Rows from a dataset

================================

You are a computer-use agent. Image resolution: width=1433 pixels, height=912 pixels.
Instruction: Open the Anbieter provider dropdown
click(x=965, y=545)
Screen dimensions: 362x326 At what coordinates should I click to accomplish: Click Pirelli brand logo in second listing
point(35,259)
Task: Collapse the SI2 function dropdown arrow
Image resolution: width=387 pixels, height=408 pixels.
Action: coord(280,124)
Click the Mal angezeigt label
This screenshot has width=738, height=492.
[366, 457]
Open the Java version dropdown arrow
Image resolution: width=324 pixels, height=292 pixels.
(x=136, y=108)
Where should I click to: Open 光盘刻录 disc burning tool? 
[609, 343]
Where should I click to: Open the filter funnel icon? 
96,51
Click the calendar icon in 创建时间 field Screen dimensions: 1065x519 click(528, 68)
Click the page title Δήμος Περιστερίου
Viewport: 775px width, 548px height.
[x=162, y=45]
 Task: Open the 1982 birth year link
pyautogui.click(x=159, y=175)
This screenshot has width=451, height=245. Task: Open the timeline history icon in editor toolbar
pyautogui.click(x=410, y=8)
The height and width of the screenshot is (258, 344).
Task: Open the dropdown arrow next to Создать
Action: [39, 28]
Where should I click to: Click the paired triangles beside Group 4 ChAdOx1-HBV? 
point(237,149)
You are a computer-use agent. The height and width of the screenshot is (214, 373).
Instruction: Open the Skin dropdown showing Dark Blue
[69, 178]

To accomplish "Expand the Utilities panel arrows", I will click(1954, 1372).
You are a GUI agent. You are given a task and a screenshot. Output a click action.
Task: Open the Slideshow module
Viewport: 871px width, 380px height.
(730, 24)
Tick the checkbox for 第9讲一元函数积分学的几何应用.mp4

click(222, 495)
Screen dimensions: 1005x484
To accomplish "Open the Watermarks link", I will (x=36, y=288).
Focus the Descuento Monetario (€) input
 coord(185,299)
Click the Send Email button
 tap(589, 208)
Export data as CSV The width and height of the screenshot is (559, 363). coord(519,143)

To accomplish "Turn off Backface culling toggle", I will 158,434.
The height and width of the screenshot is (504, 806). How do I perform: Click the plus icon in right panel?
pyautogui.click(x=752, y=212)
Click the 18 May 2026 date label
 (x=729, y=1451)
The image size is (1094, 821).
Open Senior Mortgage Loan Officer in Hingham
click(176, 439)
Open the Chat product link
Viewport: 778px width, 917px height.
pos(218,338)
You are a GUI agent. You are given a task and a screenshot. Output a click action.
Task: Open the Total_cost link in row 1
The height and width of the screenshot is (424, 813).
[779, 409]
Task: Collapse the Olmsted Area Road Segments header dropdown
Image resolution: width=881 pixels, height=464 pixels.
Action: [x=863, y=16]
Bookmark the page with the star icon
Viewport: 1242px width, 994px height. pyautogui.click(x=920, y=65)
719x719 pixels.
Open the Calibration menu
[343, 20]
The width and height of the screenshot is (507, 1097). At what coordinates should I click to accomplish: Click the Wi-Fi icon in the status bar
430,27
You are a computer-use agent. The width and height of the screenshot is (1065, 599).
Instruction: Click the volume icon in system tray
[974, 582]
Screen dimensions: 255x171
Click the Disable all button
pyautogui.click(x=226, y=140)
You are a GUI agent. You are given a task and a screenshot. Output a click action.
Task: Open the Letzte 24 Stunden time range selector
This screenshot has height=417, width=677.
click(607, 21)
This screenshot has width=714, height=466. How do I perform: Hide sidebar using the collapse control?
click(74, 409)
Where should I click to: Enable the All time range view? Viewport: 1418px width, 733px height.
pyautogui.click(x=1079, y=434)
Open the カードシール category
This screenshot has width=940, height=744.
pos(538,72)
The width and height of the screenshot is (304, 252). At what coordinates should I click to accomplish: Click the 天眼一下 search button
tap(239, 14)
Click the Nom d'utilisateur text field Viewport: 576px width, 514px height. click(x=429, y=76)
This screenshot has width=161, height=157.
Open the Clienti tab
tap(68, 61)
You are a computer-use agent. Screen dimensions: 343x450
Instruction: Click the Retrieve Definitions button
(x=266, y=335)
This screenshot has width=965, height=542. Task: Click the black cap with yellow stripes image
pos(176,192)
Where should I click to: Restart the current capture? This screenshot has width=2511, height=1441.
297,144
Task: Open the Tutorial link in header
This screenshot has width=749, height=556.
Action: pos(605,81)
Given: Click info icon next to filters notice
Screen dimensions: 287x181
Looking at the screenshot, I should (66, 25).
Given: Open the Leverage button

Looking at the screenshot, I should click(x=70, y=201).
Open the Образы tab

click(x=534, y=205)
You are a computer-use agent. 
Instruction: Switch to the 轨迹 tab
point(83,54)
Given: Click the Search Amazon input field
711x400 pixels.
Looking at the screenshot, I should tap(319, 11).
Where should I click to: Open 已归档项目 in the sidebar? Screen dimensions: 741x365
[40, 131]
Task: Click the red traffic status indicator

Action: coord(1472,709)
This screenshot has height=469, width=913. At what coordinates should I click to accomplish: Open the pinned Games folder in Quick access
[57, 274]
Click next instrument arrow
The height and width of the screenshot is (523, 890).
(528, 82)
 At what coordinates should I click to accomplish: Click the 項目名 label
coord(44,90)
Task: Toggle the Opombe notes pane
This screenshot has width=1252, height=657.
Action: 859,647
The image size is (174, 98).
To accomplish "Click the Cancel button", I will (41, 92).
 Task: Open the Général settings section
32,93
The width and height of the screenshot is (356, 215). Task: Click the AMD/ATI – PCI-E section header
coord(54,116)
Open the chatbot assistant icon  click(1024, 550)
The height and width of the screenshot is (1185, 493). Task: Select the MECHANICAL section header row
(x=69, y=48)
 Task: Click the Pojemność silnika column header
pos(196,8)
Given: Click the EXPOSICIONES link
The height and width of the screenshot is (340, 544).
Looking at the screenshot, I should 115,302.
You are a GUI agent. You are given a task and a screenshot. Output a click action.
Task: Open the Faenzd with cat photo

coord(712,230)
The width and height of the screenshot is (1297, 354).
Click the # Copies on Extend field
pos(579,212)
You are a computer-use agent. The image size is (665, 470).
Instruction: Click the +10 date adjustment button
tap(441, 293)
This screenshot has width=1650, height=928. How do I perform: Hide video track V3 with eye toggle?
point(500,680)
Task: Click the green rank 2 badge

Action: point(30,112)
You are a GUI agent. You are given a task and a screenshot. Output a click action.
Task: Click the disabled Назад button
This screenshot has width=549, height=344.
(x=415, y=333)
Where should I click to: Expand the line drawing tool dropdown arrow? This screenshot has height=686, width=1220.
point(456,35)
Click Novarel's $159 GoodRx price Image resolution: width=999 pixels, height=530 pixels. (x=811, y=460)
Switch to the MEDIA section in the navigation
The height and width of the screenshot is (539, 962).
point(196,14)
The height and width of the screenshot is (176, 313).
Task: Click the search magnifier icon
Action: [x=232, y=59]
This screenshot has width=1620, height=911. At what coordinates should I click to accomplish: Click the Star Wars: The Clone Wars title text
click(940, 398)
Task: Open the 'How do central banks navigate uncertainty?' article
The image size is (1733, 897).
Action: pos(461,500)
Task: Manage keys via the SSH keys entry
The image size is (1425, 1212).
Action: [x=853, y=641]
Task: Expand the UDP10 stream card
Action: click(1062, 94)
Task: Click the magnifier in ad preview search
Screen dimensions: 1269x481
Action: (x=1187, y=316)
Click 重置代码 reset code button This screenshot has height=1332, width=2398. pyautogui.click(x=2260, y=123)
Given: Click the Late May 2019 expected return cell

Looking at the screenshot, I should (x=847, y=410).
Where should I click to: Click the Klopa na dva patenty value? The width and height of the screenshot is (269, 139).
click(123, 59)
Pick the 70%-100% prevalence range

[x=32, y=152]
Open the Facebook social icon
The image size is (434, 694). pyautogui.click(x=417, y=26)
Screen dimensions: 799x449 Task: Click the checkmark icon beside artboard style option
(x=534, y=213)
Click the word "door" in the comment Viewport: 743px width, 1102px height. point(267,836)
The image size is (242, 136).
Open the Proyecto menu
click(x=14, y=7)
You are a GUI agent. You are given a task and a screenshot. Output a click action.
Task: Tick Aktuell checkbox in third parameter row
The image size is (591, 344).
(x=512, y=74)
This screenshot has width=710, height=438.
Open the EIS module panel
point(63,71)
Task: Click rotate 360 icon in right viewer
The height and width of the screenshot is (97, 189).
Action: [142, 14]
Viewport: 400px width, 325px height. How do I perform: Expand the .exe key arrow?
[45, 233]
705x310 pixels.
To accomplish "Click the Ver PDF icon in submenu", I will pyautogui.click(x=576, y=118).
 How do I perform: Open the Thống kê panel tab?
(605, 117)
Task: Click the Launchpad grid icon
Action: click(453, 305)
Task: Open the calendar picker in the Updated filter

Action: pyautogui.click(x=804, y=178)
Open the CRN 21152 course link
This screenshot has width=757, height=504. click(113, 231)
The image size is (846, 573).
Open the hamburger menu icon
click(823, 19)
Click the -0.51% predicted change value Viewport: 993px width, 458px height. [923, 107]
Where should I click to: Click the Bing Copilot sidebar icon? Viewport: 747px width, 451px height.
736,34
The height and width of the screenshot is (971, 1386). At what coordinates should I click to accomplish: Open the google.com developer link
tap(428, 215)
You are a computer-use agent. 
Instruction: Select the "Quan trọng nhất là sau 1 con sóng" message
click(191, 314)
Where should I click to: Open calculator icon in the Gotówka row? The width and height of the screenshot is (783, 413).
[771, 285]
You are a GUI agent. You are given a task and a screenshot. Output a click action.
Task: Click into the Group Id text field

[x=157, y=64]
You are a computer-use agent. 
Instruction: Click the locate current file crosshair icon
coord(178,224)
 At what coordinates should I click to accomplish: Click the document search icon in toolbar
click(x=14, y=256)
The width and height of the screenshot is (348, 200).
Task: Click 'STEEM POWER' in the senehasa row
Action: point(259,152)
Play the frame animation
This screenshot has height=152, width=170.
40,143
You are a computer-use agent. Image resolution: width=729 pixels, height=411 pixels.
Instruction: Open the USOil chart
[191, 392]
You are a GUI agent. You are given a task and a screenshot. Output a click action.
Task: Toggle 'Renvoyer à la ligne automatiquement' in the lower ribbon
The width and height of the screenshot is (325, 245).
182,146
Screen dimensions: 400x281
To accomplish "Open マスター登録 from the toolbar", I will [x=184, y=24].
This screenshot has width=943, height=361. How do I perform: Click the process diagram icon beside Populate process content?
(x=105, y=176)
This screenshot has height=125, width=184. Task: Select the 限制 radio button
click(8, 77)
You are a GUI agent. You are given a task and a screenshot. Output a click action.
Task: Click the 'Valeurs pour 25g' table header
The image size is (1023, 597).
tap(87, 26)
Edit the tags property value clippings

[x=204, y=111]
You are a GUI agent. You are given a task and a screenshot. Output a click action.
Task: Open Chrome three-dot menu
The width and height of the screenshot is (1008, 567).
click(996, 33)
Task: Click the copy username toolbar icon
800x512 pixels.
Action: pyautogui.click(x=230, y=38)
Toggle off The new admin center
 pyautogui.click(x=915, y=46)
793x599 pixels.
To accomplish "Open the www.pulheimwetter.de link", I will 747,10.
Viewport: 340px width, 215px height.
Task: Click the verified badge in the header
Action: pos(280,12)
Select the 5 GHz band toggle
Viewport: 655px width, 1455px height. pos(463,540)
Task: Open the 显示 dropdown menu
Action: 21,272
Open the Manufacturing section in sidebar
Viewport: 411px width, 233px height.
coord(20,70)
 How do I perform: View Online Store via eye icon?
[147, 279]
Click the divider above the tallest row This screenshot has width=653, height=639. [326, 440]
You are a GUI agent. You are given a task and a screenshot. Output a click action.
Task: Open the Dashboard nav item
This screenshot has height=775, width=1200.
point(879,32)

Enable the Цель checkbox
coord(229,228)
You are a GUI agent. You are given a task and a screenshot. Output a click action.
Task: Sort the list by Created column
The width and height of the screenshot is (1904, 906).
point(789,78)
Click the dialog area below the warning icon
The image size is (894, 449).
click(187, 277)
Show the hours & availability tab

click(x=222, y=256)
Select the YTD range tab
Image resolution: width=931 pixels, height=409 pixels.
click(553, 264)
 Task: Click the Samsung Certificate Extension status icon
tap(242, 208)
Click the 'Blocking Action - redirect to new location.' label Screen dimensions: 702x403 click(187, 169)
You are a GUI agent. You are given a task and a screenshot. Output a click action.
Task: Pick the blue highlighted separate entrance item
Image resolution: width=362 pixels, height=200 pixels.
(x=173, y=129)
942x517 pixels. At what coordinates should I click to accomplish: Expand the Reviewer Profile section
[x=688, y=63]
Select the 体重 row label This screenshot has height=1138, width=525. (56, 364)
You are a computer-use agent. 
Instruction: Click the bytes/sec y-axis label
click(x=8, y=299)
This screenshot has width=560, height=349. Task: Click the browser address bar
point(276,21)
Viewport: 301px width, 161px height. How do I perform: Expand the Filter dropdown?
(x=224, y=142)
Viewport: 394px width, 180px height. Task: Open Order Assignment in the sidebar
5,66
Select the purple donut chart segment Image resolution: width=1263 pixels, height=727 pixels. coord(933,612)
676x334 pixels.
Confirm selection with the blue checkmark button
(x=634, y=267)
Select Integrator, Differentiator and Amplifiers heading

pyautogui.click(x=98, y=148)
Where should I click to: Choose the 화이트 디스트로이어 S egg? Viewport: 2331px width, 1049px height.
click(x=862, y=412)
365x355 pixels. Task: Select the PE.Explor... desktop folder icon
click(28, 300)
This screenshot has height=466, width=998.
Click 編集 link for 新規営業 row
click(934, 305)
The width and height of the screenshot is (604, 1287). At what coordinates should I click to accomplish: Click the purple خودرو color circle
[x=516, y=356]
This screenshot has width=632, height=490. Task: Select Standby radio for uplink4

================================

Reproduce the data from its first line through the line containing "point(35,259)", inclusive, with the requests included and unchanged. Scale every coordinate in the answers by 1.95, rounding each result to a whole number with halves rounded up.

Result of this exercise -
You are a computer-use agent. Image resolution: width=1433 pixels, height=912 pixels.
Instruction: Open the Anbieter provider dropdown
click(x=1882, y=1063)
Screen dimensions: 362x326 At what coordinates should I click to accomplish: Click Pirelli brand logo in second listing
point(68,505)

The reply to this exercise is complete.